### WORK REQUIRED
Begin the copy at the line that contains "You are a computer-use", end it at the last line of the entries below, keep every word exact, and include no pictures.

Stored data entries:
━━━

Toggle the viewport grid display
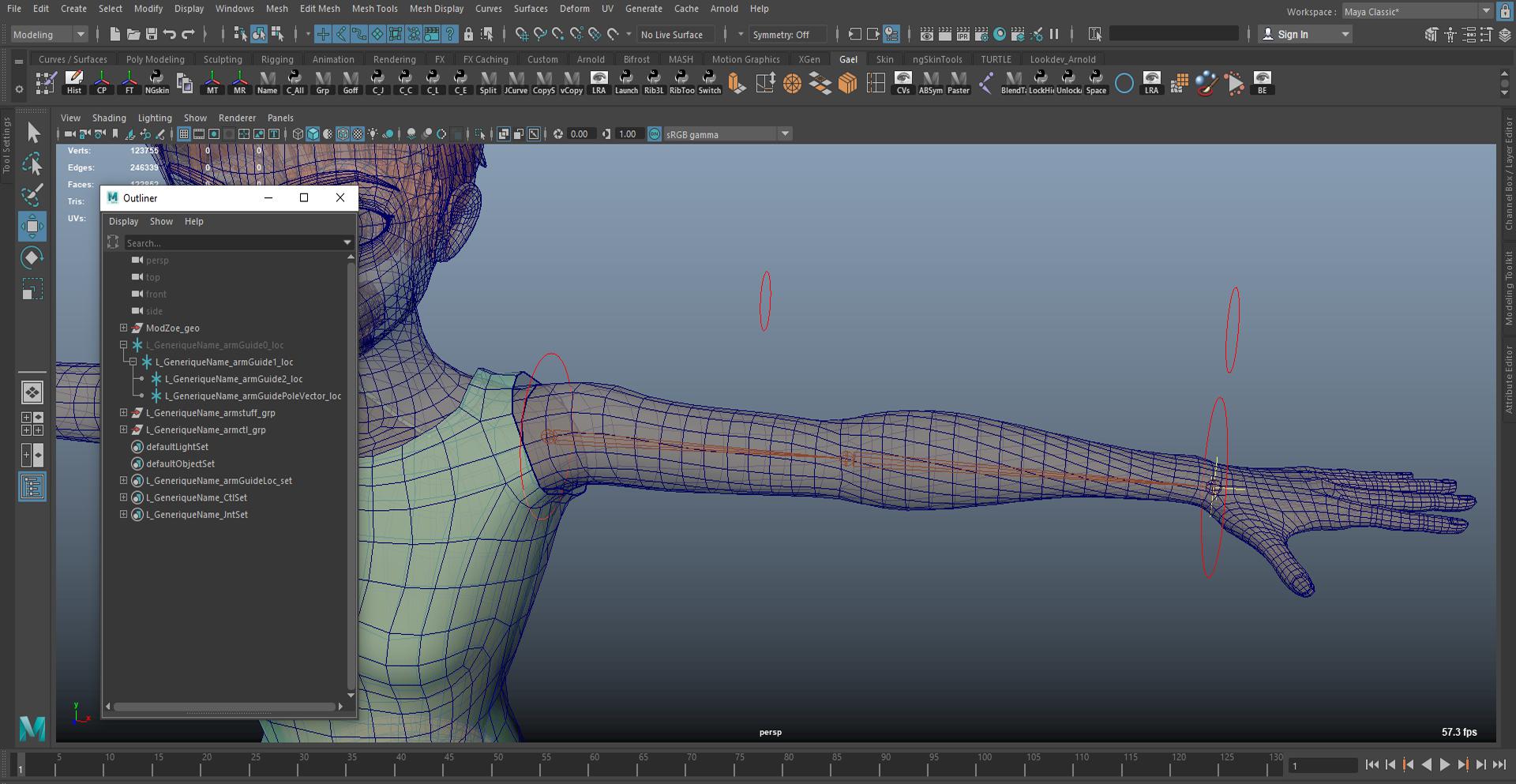1516x784 pixels. pos(183,134)
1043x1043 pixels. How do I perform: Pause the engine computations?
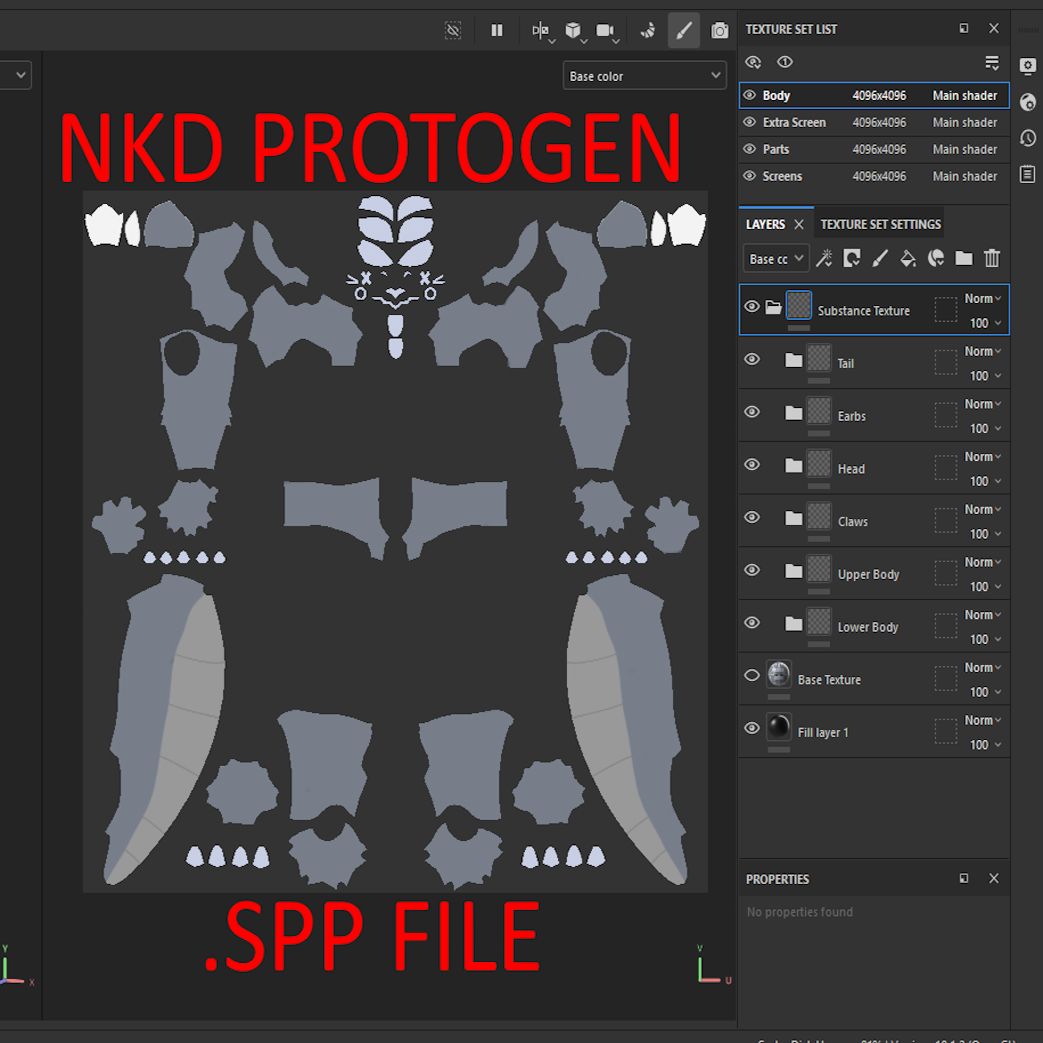[497, 30]
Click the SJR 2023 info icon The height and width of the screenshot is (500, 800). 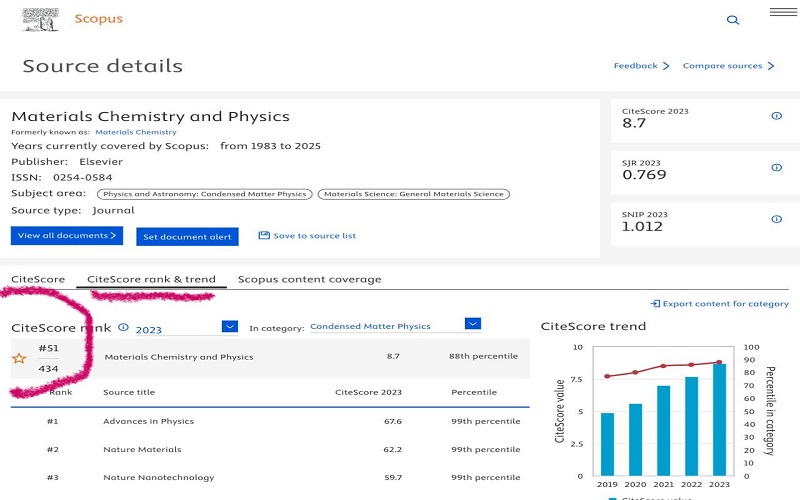click(x=776, y=168)
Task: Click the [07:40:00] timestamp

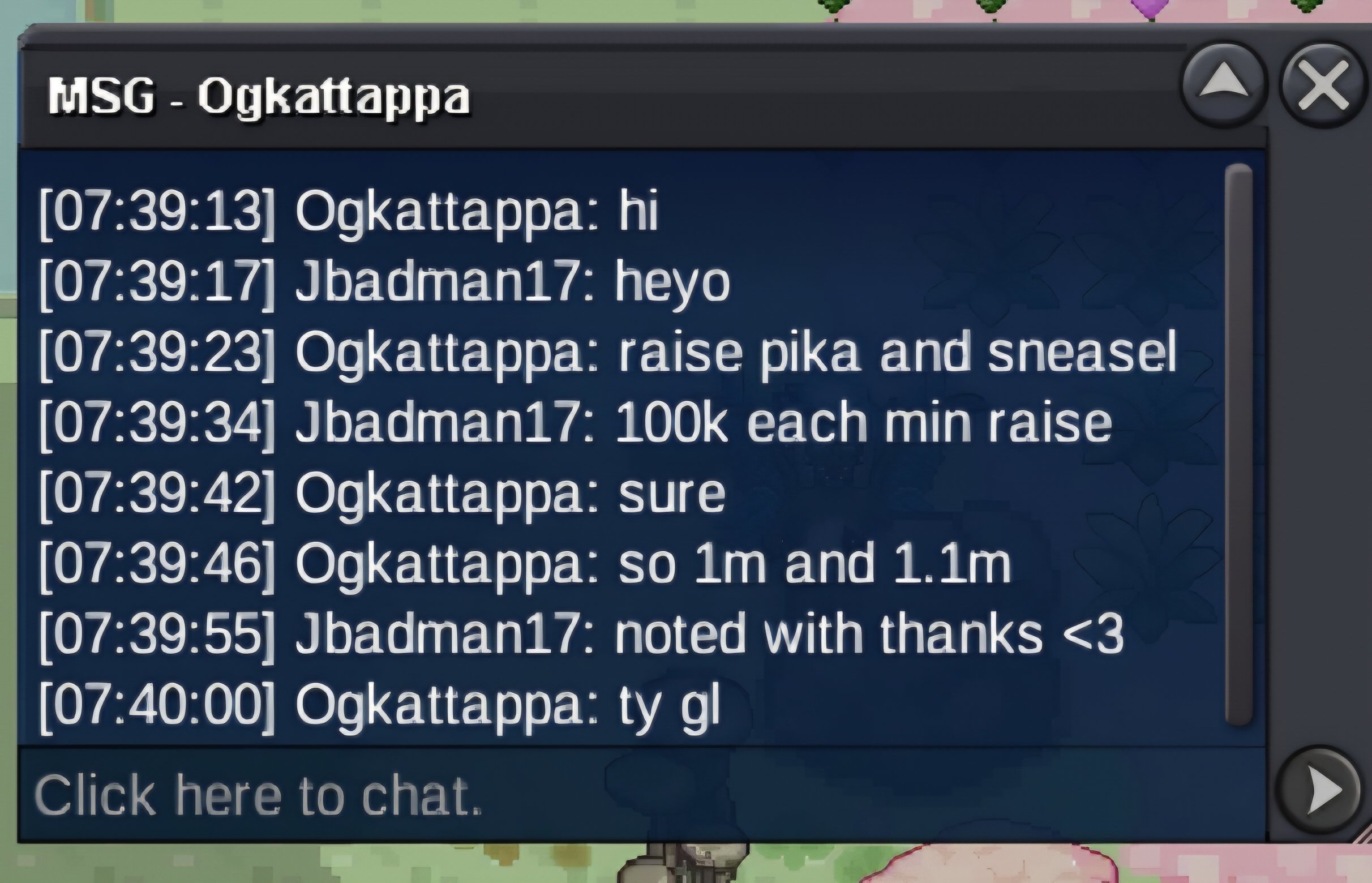Action: (157, 706)
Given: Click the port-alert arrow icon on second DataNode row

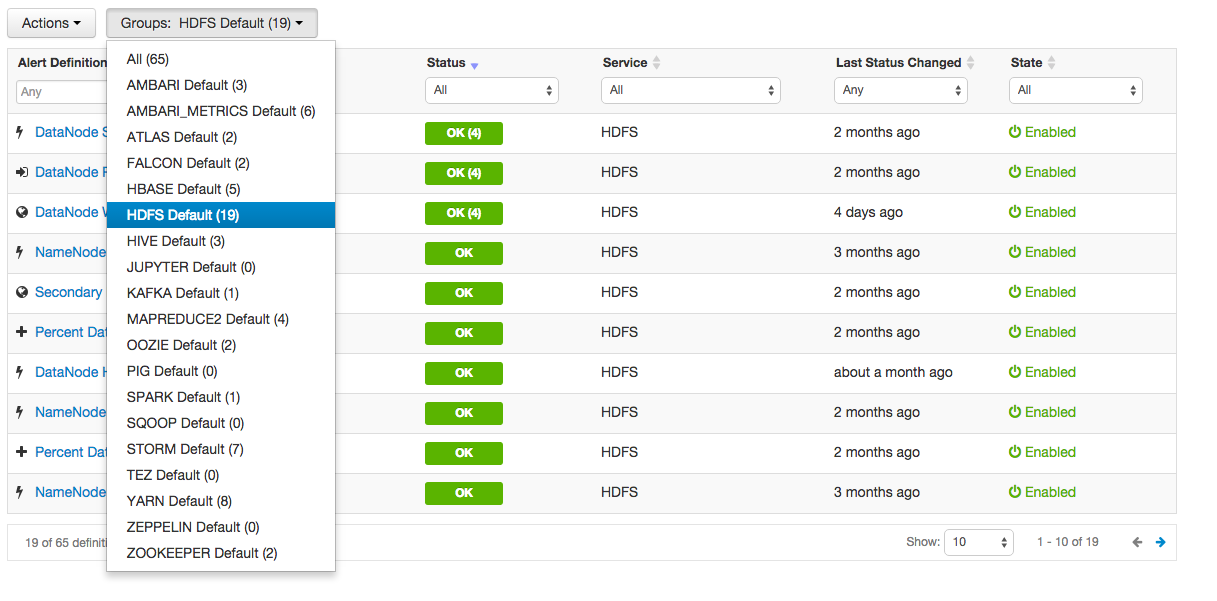Looking at the screenshot, I should 22,171.
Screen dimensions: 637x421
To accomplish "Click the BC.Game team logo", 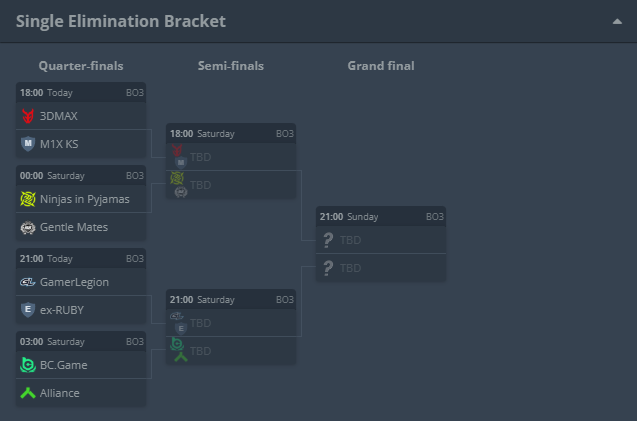I will [x=28, y=365].
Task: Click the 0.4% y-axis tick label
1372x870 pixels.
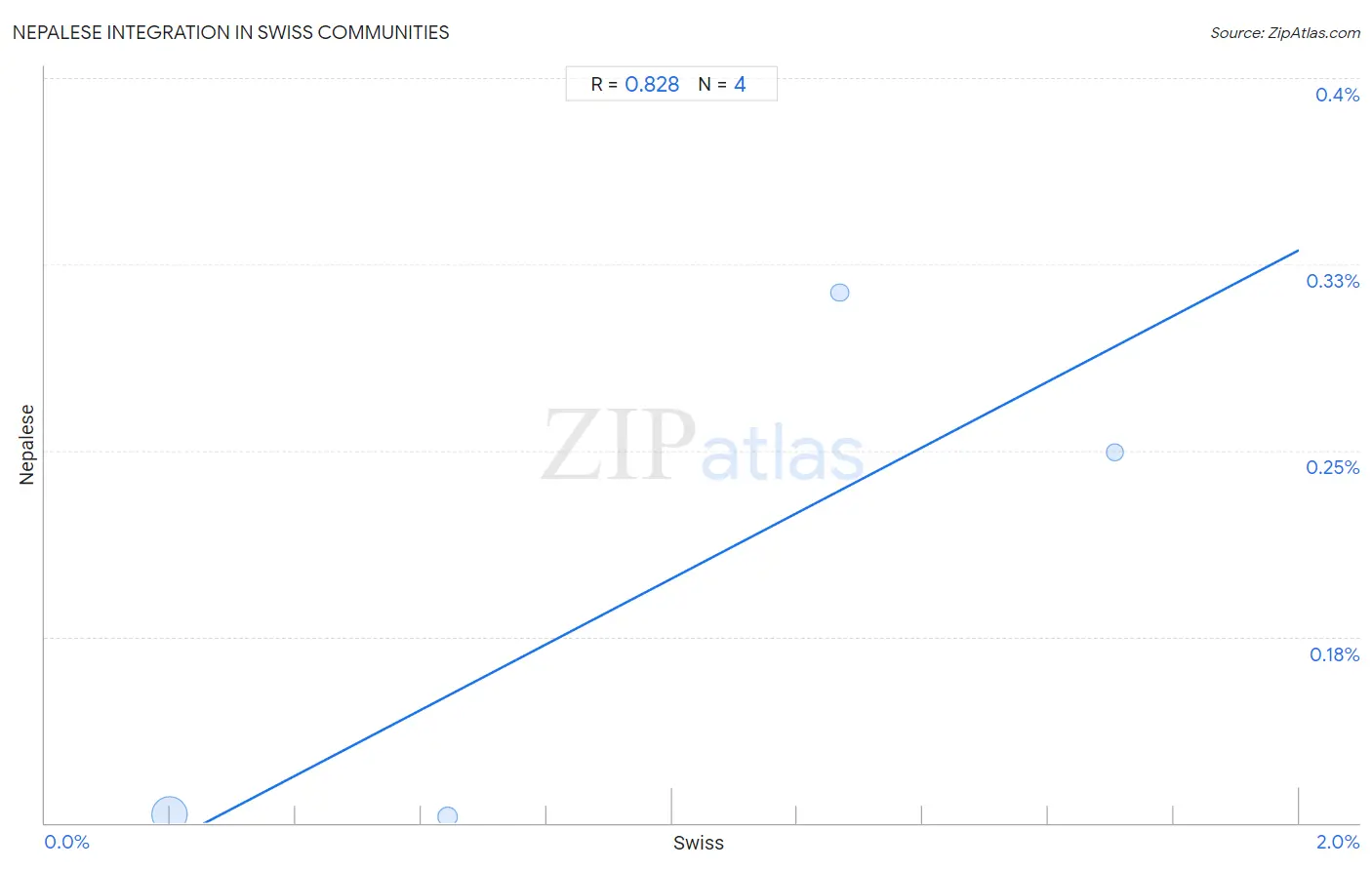Action: pos(1337,95)
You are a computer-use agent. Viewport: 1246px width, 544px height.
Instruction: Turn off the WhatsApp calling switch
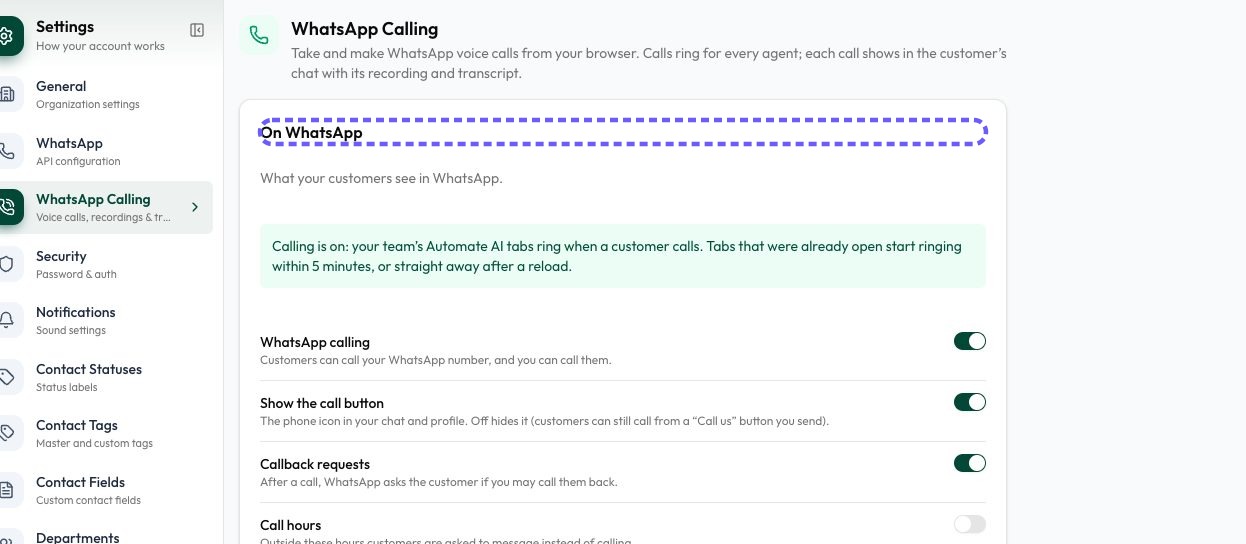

━━━

### RESULT BELOW
You are a computer-use agent. Viewport: 1246px width, 544px height.
Instruction: Turn off the WhatsApp calling switch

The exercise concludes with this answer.